FLUX Kontext Dev Multi Ultra Fast — wavespeed-ai/flux-kontext-dev/multi-ultra-fast
FLUX.1 Kontext Dev Multi Ultra Fast is a low-latency, multi-image editing model designed for fast, instruction-based image editing with richer context. Provide up to 4 reference images plus a text instruction, and the model performs controlled edits while using the references to improve consistency across identity, style, and scene—optimized for rapid iteration and production workflows.
Key capabilities
- Ultra-fast multi-image contextual editing with up to 4 reference images
- Stronger consistency by grounding edits in multiple references (identity, outfit, style, lighting, background)
- Supports both local edits and global transformations
- Ideal for iterative workflows: quick refinements with minimal drift
Typical use cases
- Multi-reference character consistency for portraits and creatives
- Product/branding edits using multiple references (logo + label + lighting + packaging)
- Background swaps with better subject matching (lighting, shadows, perspective)
- Text edits that must follow reference typography and layout
- Rapid A/B iteration for marketing assets and creative variations
Pricing
$0.025 per generation.
If you generate multiple outputs in one run, total cost = num_images × $0.025
Example: num_images = 4 → $0.10
Inputs and outputs
Input:
- Up to 4 reference images (upload or public URLs)
- One edit instruction (prompt)
Output:
- One or more edited images (controlled by num_images)
Parameters
- prompt: Edit instruction describing what to change and what to preserve
- images: Up to 4 reference images
- width / height: Output resolution
- num_inference_steps: More steps can improve fidelity but increases latency
- guidance_scale: Higher values follow the prompt more strongly; too high may over-edit
- num_images: Number of variations generated per run
- seed: Fixed value for reproducibility; -1 for random
- output_format: jpeg or png
- enable_base64_output: Return BASE64 instead of a URL (API only)
- enable_sync_mode: Wait for generation and return results directly (API only)
Prompting guide
Assign clear roles to references to avoid conflicts:
Template:
Use reference 1 for [identity]. Use reference 2 for [outfit/material]. Use reference 3 for [style/lighting]. Use reference 4 for [background/scene]. Keep [must-preserve]. Change [edit request]. Match [lighting/shadows/perspective].
Example prompts
- Use reference 1 for face identity and reference 2 for hairstyle.
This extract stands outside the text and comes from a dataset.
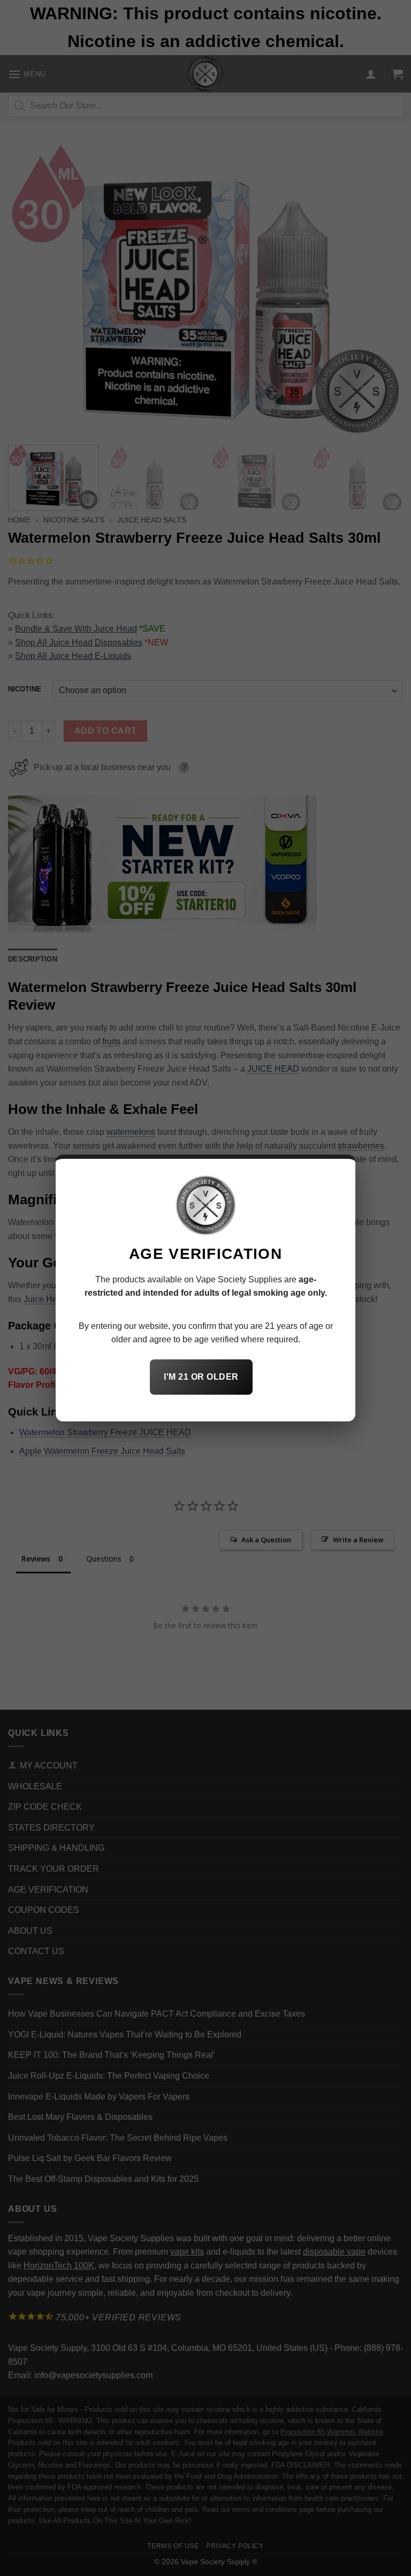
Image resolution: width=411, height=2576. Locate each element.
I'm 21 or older (201, 1376)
Keep the pose from the base image. Replace the background with a clean studio setup and match shadow direction.
- Use reference 1 for the product shape and reference 2 for the label design. Replace the label text with “WaveSpeedAI”, keeping font style, perspective, and print texture consistent.
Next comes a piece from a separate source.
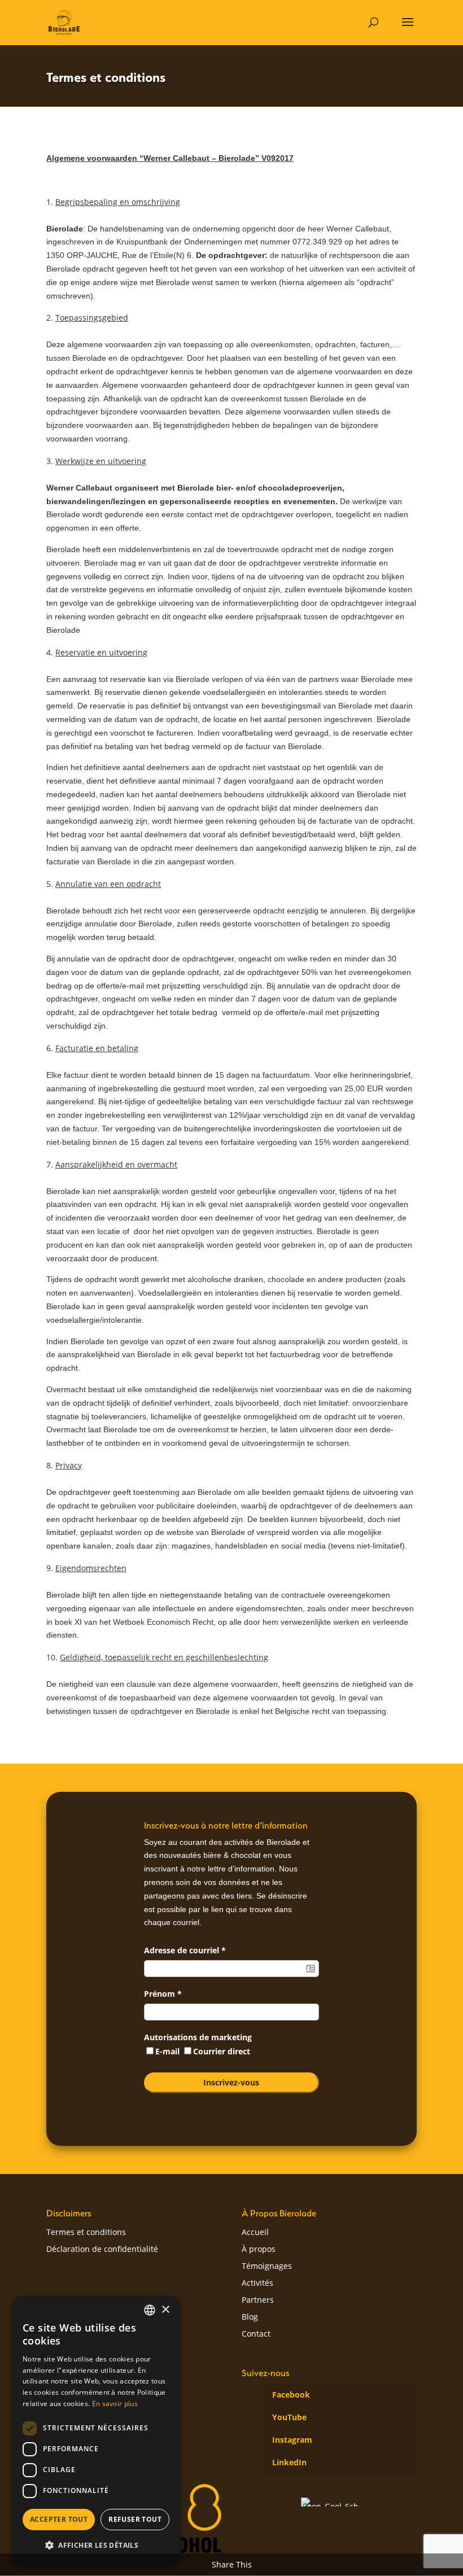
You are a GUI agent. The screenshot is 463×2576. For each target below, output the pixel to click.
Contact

- Use reference 3 as the style guide (soft illustration look) and reference 4 for lighting mood (sunset). Preserve identity from reference 1 and keep composition unchanged.
Best practices
- Use high-quality references with clear subjects and minimal occlusion.
- Give each reference a purpose (identity vs. style vs. scene) for more reliable results.
- Iterate with one change per run for tighter control.
- Fix seed for stable comparisons across prompt variants.